■ Schriftliche Aufgabe 1
Gib die Zeilen der Liste unten von der Zeile mit „Image resolution: width=295“ bis einschließlich der Zeile mit „Action: click(15, 14)“ unverändert wieder und lass dabei die Bilder weg.
━━ Text zum Lesen ━━
Mit dem Sonic Sweet Bundle schafft BBE Sound Inc. einen erfolgreichen Einstieg in die Welt der virtuellen Mastering-Effekte. Alle Plug-ins punkten mit kinderleichter, intuitiver Bedienung und bewahrt den Anwender vor einer Flut an überflüssigen Parametern. Geadelt wird das Paket zudem mit der gelungenen Emulation des legendären Hardware Enhancers 882i, der unseres Wissens nach bislang von keinem anderen Hersteller nachgebildet wurde. Negativ wirken sich jedoch die Tatsachen aus, dass der D82-und H82-Prozessor keine separate Kanalbearbeitung erlaubt und dass man keinen Zugriff auf das Mittenband von 150 bis 554 Hertz hat, was die Einsatzmöglichkeiten durchaus erweitern würde. Dafür punkten sämtliche Plug-ins des Sonic Sweet Bundles mit einem sehr transparenten und edlen Klang. Liebhaber eher Vintage-orientierter Klänge sollten sich eher woanders umsehen. Wer aber seinen Mix mit eine Prise „Elfenstaub“ veredeln will, oder gezielt Elemente des Signals räumlich „fühlbar“ machen will, liegt beim BBE Sonic Sweet Bundle genau richtig. Bei aller Begeisterung sollte aber nie vergessen werden, dass beim Einsatz weniger oft mehr ist.
━━━
■ Schriftliche Aufgabe 2
Beantworte die folgenden Fragen zum Testbericht über das Sonic Sweet Bundle.
(a) Welcher legendäre Hardware-Enhancer wird in dem Paket emuliert?
(b) Auf welches Frequenzband hat man keinen Zugriff?
(c) Wer sollte sich laut dem Bericht eher woanders umsehen?
━━ Datensatzauszug ━━
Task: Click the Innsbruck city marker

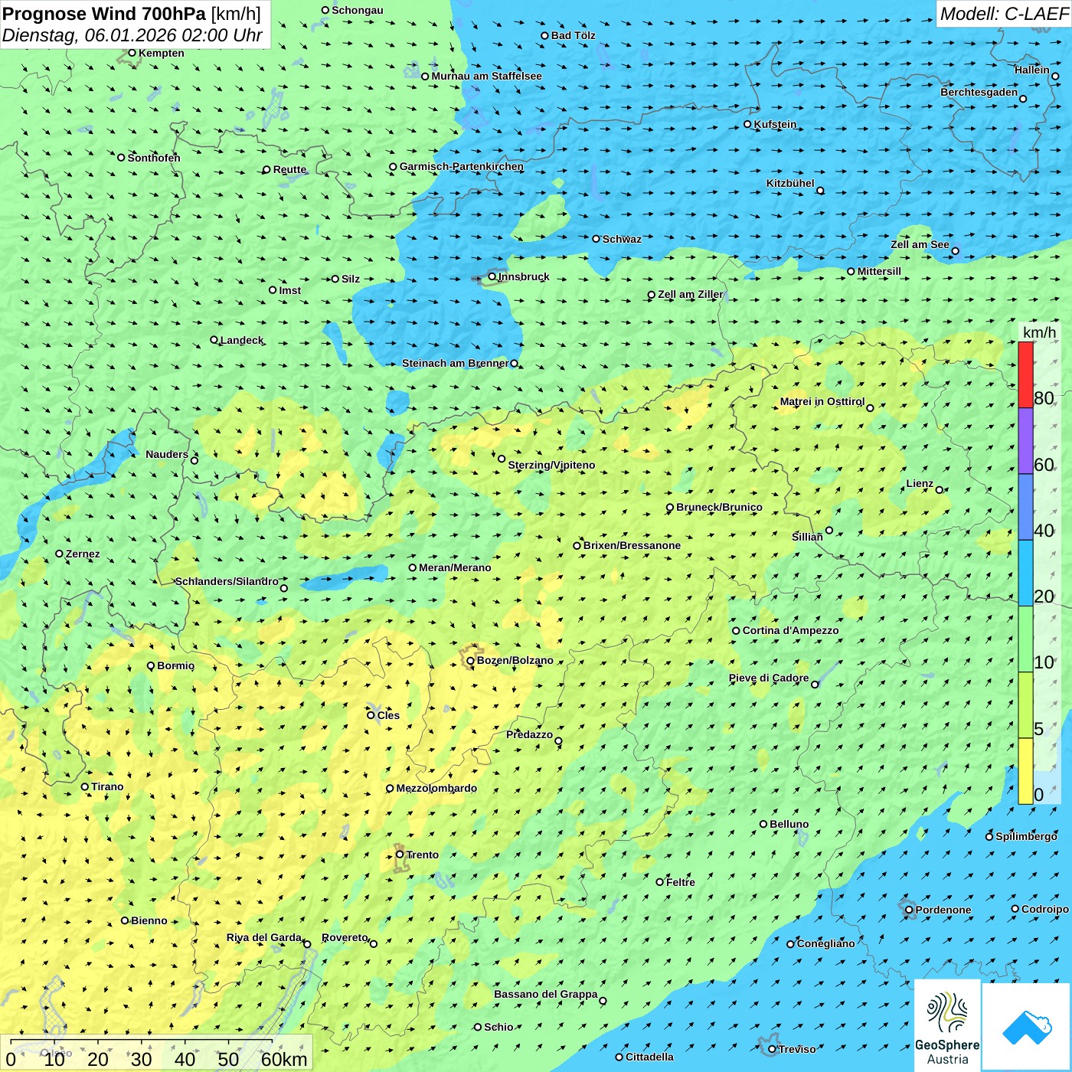Action: coord(492,276)
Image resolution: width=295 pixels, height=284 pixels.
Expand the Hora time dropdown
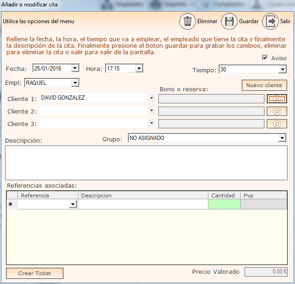[x=138, y=69]
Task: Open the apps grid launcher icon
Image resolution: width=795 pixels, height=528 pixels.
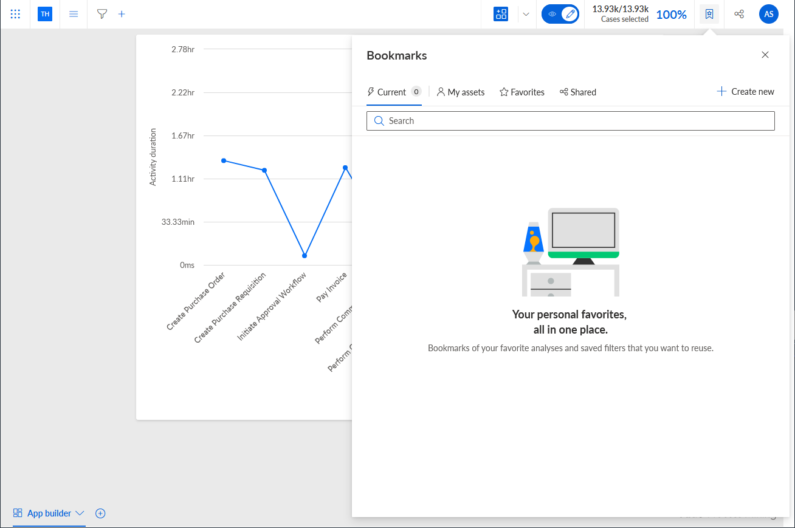Action: click(15, 14)
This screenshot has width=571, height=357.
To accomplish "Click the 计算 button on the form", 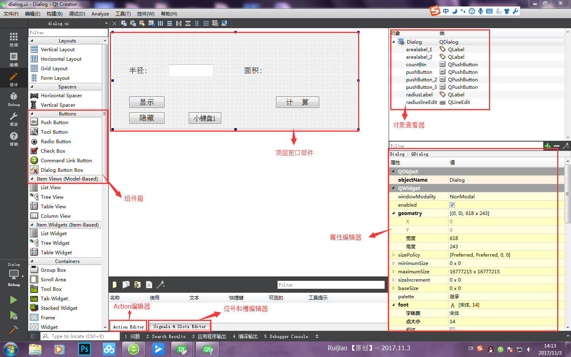I will point(297,102).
━━━
■ Vollständige Antwort 1
Image resolution: width=295 pixels, height=284 pixels.
Expand the Hora time dropdown
[x=138, y=69]
Task: Open the apps grid launcher icon
Image resolution: width=795 pixels, height=528 pixels.
Action: click(15, 14)

■ Vollständige Antwort 2
(a) Der Hardware Enhancer 882i.
(b) Auf das Mittenband von 150 bis 554 Hertz.
(c) Liebhaber eher Vintage-orientierter Klänge.